# Exercise
All of the data below needs to be set down once more, exactly as written.
++++++++++++++++++++
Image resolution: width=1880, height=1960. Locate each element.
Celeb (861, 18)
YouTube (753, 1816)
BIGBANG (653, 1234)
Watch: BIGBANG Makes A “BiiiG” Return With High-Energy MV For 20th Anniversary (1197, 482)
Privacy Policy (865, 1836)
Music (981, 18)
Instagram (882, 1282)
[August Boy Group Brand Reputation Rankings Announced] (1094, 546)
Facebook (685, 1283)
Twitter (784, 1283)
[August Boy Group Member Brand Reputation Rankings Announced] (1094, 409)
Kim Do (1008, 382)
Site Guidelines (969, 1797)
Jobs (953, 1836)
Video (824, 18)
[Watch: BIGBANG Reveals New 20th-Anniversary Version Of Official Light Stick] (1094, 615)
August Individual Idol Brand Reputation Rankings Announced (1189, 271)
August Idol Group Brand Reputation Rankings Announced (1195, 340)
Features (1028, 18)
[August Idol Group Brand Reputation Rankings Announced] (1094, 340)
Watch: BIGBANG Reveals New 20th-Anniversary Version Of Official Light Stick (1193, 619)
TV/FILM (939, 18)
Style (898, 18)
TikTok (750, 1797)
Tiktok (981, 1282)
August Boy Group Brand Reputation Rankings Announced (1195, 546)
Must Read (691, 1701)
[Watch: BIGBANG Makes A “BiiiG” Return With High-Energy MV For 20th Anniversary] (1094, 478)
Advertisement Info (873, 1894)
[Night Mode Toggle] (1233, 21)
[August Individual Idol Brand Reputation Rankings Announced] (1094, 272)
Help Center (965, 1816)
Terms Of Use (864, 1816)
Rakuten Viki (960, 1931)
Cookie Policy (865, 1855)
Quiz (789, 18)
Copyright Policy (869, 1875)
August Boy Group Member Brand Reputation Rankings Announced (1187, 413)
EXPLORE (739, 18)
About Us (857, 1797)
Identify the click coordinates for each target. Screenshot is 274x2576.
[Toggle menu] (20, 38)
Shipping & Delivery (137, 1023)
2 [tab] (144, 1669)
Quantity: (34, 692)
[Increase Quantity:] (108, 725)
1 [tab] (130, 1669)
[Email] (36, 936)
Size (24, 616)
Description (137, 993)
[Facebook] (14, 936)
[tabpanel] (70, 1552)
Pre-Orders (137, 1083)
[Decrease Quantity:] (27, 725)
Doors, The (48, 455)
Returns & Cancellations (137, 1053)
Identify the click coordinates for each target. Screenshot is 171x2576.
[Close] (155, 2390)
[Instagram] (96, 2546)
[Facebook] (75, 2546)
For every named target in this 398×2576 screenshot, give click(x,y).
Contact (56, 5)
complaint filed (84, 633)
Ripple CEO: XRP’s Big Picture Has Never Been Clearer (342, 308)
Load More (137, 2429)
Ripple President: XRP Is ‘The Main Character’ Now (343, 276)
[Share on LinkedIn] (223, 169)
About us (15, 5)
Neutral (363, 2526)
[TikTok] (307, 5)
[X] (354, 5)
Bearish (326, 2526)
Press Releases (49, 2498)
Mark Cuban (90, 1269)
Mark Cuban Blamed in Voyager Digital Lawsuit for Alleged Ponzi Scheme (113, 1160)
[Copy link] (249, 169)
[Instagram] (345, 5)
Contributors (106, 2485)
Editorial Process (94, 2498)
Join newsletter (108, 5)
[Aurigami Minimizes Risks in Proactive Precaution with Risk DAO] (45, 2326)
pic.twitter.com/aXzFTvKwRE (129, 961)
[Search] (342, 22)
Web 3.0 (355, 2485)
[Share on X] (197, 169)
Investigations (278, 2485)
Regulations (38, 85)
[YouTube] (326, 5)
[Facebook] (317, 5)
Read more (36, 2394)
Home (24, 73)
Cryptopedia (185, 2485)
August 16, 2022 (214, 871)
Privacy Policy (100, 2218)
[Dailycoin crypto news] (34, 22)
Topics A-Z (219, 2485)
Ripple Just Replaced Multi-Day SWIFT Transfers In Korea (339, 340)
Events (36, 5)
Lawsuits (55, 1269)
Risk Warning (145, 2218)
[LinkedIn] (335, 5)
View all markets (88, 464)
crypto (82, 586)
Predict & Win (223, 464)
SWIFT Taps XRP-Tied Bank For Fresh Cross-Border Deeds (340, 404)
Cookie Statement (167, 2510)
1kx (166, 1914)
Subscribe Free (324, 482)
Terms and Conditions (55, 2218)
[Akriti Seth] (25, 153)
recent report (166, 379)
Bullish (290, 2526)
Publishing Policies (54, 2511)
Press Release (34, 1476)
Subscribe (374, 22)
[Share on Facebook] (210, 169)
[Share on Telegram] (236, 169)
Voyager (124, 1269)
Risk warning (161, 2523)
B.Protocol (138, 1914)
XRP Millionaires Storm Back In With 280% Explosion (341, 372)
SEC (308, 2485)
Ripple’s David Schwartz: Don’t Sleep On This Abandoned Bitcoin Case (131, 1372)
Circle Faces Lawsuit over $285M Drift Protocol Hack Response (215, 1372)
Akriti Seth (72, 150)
++++++++++++++++++++
# Solution for this task
Image resolution: width=1880, height=1960. Locate each element.
Celeb (861, 18)
YouTube (753, 1816)
BIGBANG (653, 1234)
Watch: BIGBANG Makes A “BiiiG” Return With High-Energy MV For 20th Anniversary (1197, 482)
Privacy Policy (865, 1836)
Music (981, 18)
Instagram (882, 1282)
[August Boy Group Brand Reputation Rankings Announced] (1094, 546)
Facebook (685, 1283)
Twitter (784, 1283)
[August Boy Group Member Brand Reputation Rankings Announced] (1094, 409)
Kim Do (1008, 382)
Site Guidelines (969, 1797)
Jobs (953, 1836)
Video (824, 18)
[Watch: BIGBANG Reveals New 20th-Anniversary Version Of Official Light Stick] (1094, 615)
August Individual Idol Brand Reputation Rankings Announced (1189, 271)
August Idol Group Brand Reputation Rankings Announced (1195, 340)
Features (1028, 18)
[August Idol Group Brand Reputation Rankings Announced] (1094, 340)
Watch: BIGBANG Reveals New 20th-Anniversary Version Of Official Light Stick (1193, 619)
TV/FILM (939, 18)
Style (898, 18)
TikTok (750, 1797)
Tiktok (981, 1282)
August Boy Group Brand Reputation Rankings Announced (1195, 546)
Must Read (691, 1701)
[Watch: BIGBANG Makes A “BiiiG” Return With High-Energy MV For 20th Anniversary] (1094, 478)
Advertisement Info (873, 1894)
[Night Mode Toggle] (1233, 21)
[August Individual Idol Brand Reputation Rankings Announced] (1094, 272)
Help Center (965, 1816)
Terms Of Use (864, 1816)
Rakuten Viki (960, 1931)
Cookie Policy (865, 1855)
Quiz (789, 18)
Copyright Policy (869, 1875)
August Boy Group Member Brand Reputation Rankings Announced (1187, 413)
EXPLORE (739, 18)
About Us (857, 1797)
Identify the click coordinates for each target. Screenshot is 274x2576.
[Toggle menu] (20, 38)
Shipping & Delivery (137, 1023)
2 [tab] (144, 1669)
Quantity: (34, 692)
[Increase Quantity:] (108, 725)
1 [tab] (130, 1669)
[Email] (36, 936)
Size (24, 616)
Description (137, 993)
[Facebook] (14, 936)
[tabpanel] (70, 1552)
Pre-Orders (137, 1083)
[Decrease Quantity:] (27, 725)
Doors, The (48, 455)
Returns & Cancellations (137, 1053)
Identify the click coordinates for each target. Screenshot is 171x2576.
[Close] (155, 2390)
[Instagram] (96, 2546)
[Facebook] (75, 2546)
For every named target in this 398×2576 screenshot, give click(x,y).
Contact (56, 5)
complaint filed (84, 633)
Ripple CEO: XRP’s Big Picture Has Never Been Clearer (342, 308)
Load More (137, 2429)
Ripple President: XRP Is ‘The Main Character’ Now (343, 276)
[Share on LinkedIn] (223, 169)
About us (15, 5)
Neutral (363, 2526)
[TikTok] (307, 5)
[X] (354, 5)
Bearish (326, 2526)
Press Releases (49, 2498)
Mark Cuban (90, 1269)
Mark Cuban Blamed in Voyager Digital Lawsuit for Alleged Ponzi Scheme (113, 1160)
[Copy link] (249, 169)
[Instagram] (345, 5)
Contributors (106, 2485)
Editorial Process (94, 2498)
Join newsletter (108, 5)
[Aurigami Minimizes Risks in Proactive Precaution with Risk DAO] (45, 2326)
pic.twitter.com/aXzFTvKwRE (129, 961)
[Search] (342, 22)
Web 3.0 (355, 2485)
[Share on X] (197, 169)
Investigations (278, 2485)
Regulations (38, 85)
[YouTube] (326, 5)
[Facebook] (317, 5)
Read more (36, 2394)
Home (24, 73)
Cryptopedia (185, 2485)
August 16, 2022 (214, 871)
Privacy Policy (100, 2218)
[Dailycoin crypto news] (34, 22)
Topics A-Z (219, 2485)
Ripple Just Replaced Multi-Day SWIFT Transfers In Korea (339, 340)
Events (36, 5)
Lawsuits (55, 1269)
Risk Warning (145, 2218)
[LinkedIn] (335, 5)
View all markets (88, 464)
crypto (82, 586)
Predict & Win (223, 464)
SWIFT Taps XRP-Tied Bank For Fresh Cross-Border Deeds (340, 404)
Cookie Statement (167, 2510)
1kx (166, 1914)
Subscribe Free (324, 482)
Terms and Conditions (55, 2218)
[Akriti Seth] (25, 153)
recent report (166, 379)
Bullish (290, 2526)
Publishing Policies (54, 2511)
Press Release (34, 1476)
Subscribe (374, 22)
[Share on Facebook] (210, 169)
[Share on Telegram] (236, 169)
Voyager (124, 1269)
Risk warning (161, 2523)
B.Protocol (138, 1914)
XRP Millionaires Storm Back In With 280% Explosion (341, 372)
SEC (308, 2485)
Ripple’s David Schwartz: Don’t Sleep On This Abandoned Bitcoin Case (131, 1372)
Circle Faces Lawsuit over $285M Drift Protocol Hack Response (215, 1372)
Akriti Seth (72, 150)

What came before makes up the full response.